*Exercise objective*.
Count how many lines in the items below contain the word "screenshot". Reply with that number only.

*Records for this task*.

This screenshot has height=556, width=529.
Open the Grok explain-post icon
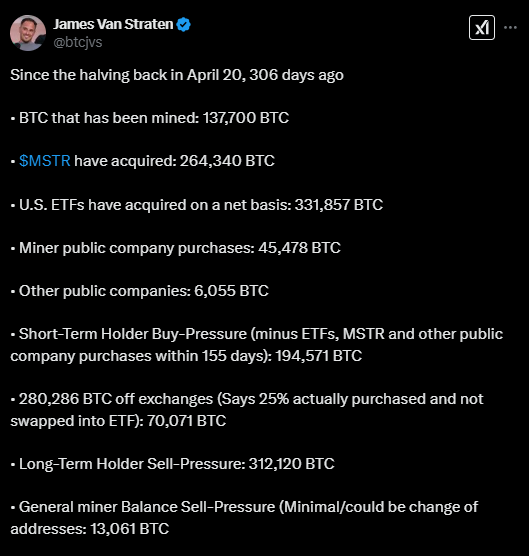pyautogui.click(x=481, y=28)
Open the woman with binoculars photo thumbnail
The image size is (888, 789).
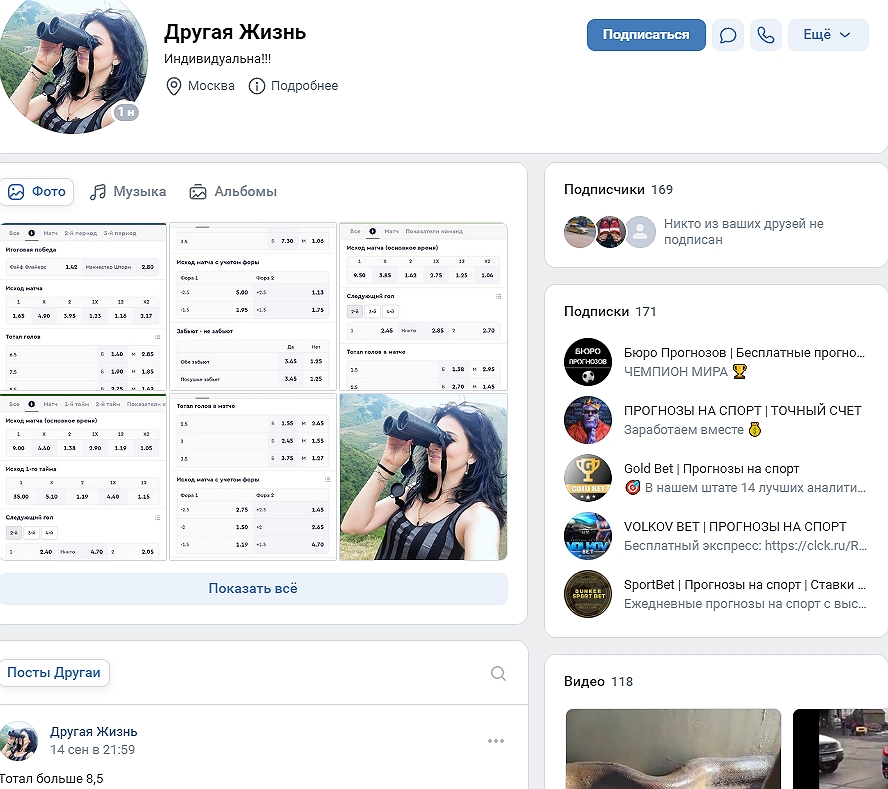[x=423, y=477]
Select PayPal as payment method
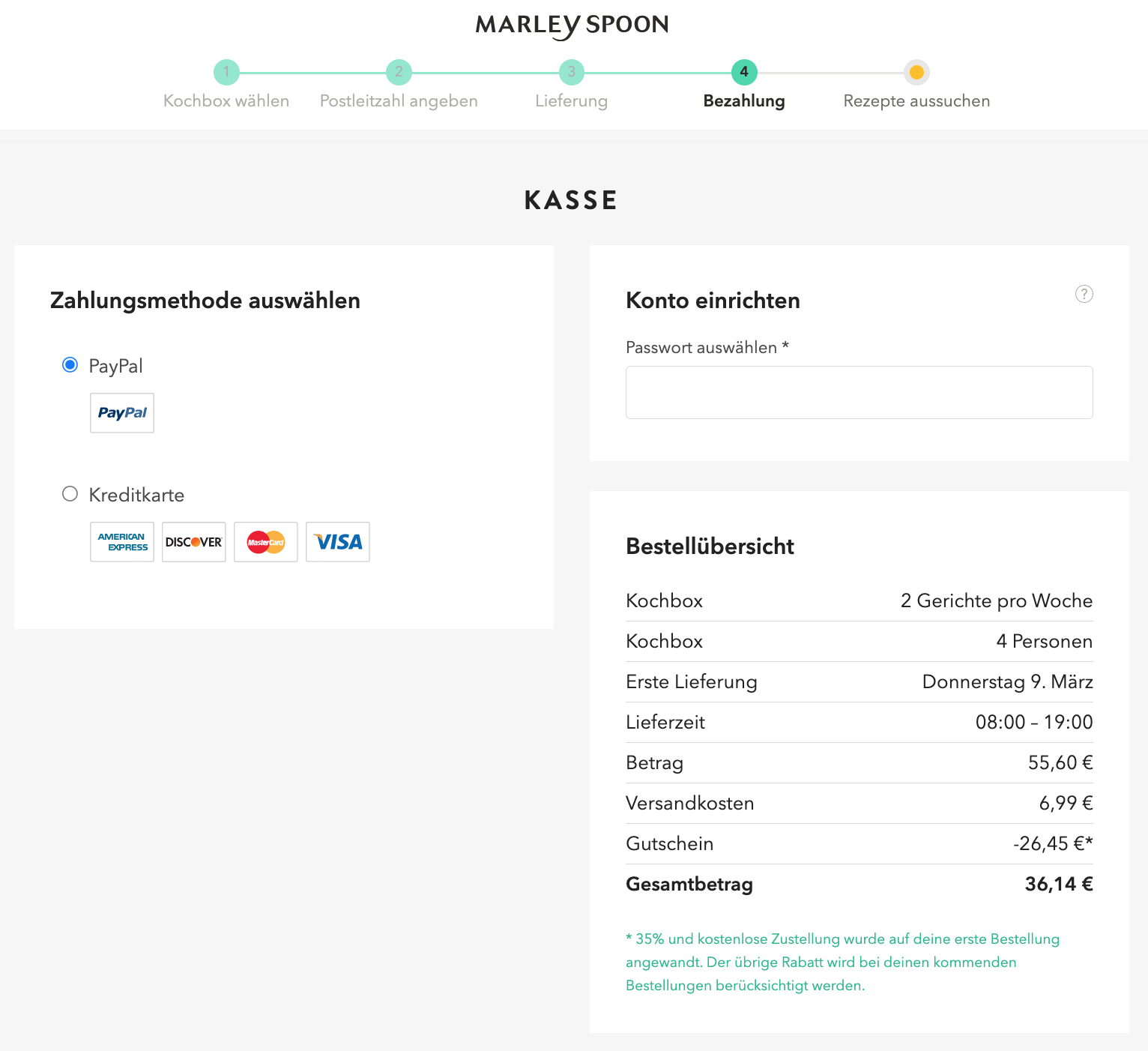1148x1051 pixels. point(70,365)
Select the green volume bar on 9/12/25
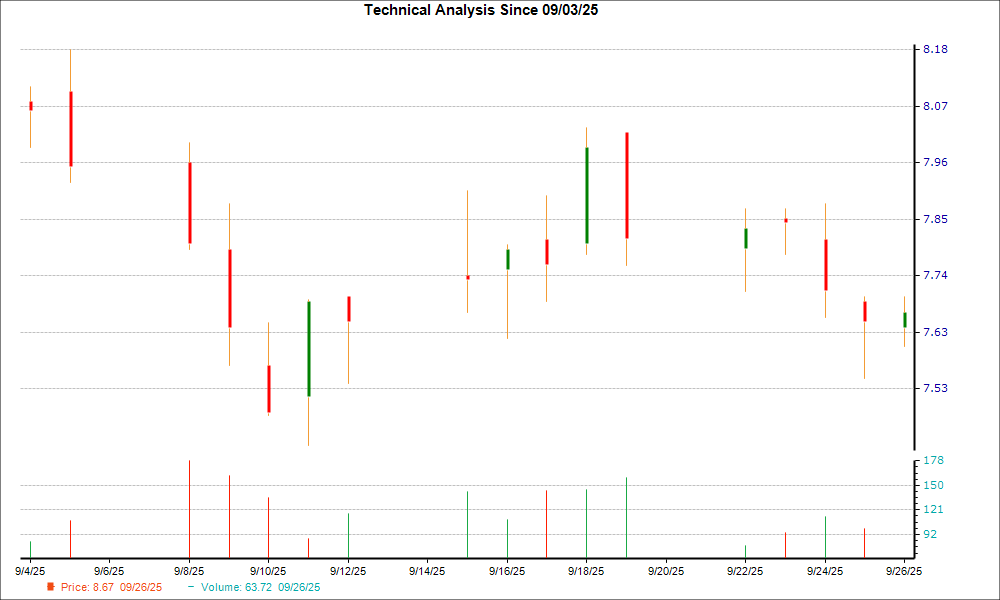 [348, 535]
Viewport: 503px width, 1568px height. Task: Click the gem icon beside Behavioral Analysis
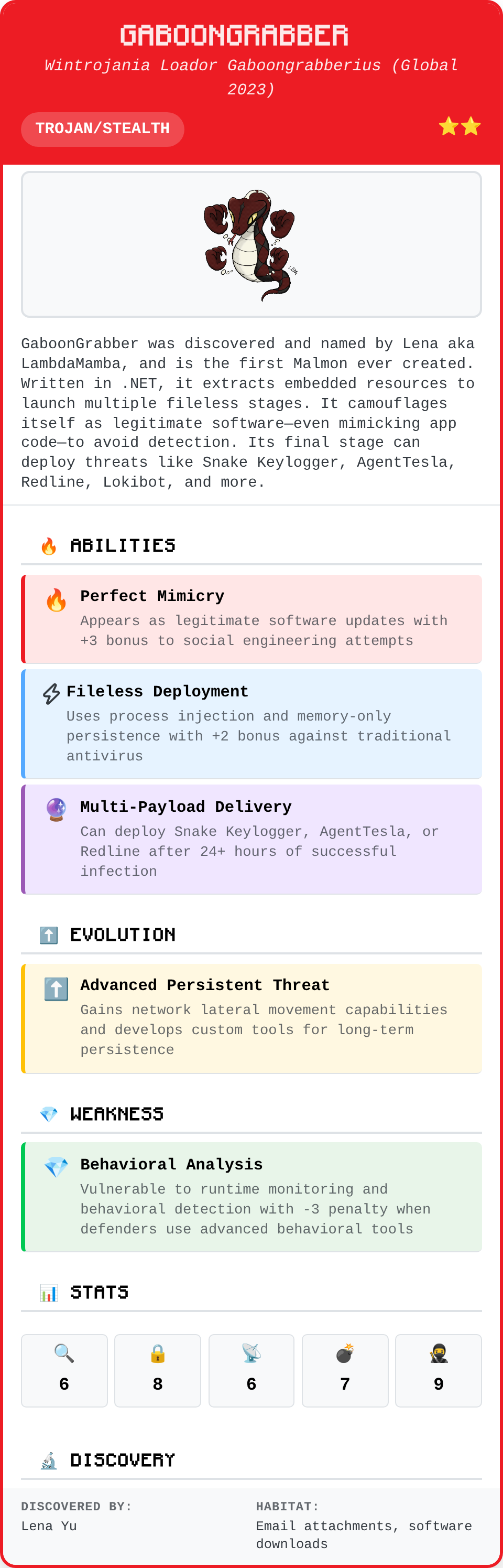pos(56,1167)
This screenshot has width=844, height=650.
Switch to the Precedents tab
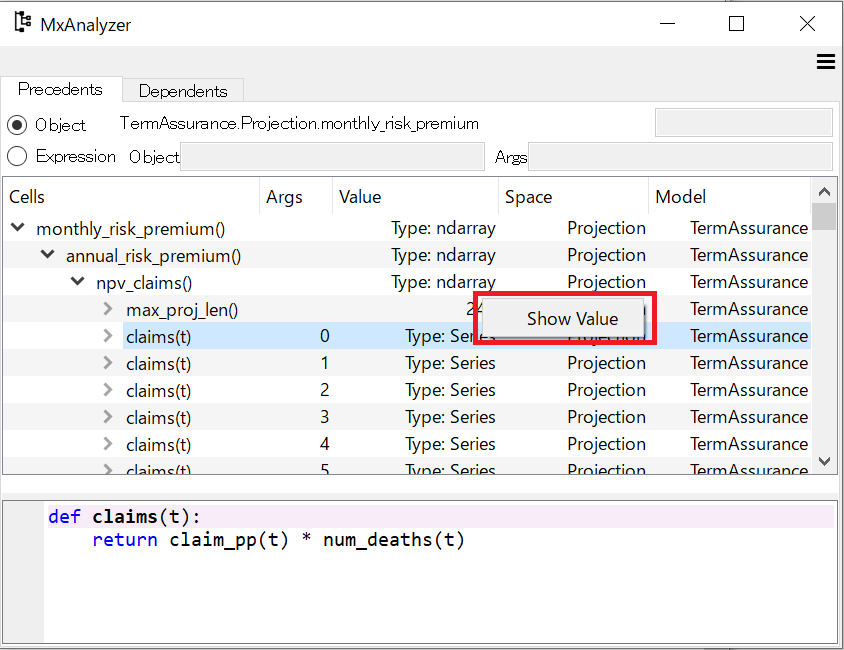coord(60,90)
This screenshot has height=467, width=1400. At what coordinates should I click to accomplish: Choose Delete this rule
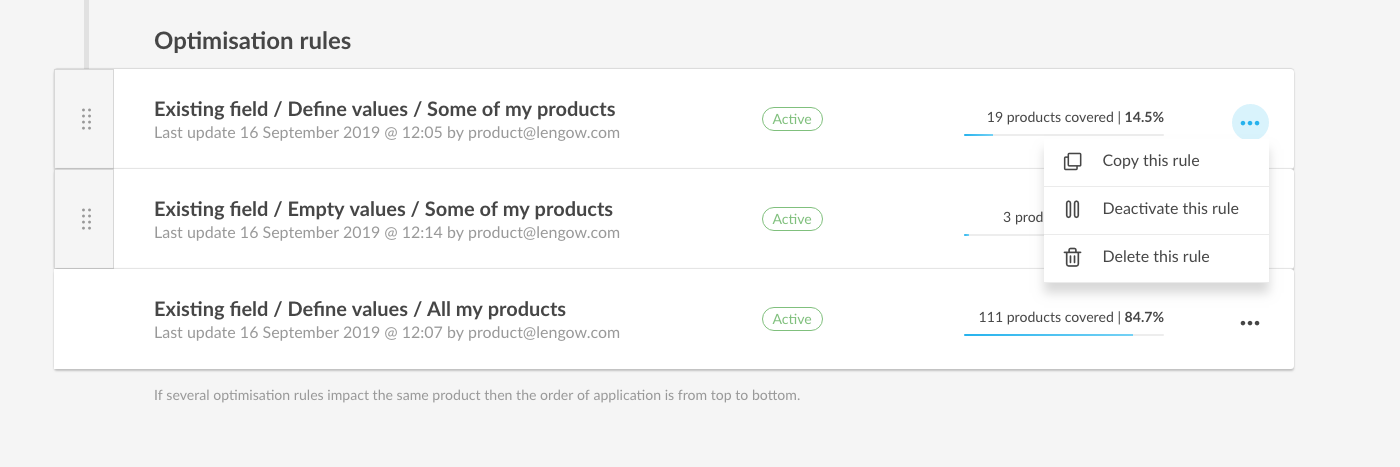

*Task response*.
3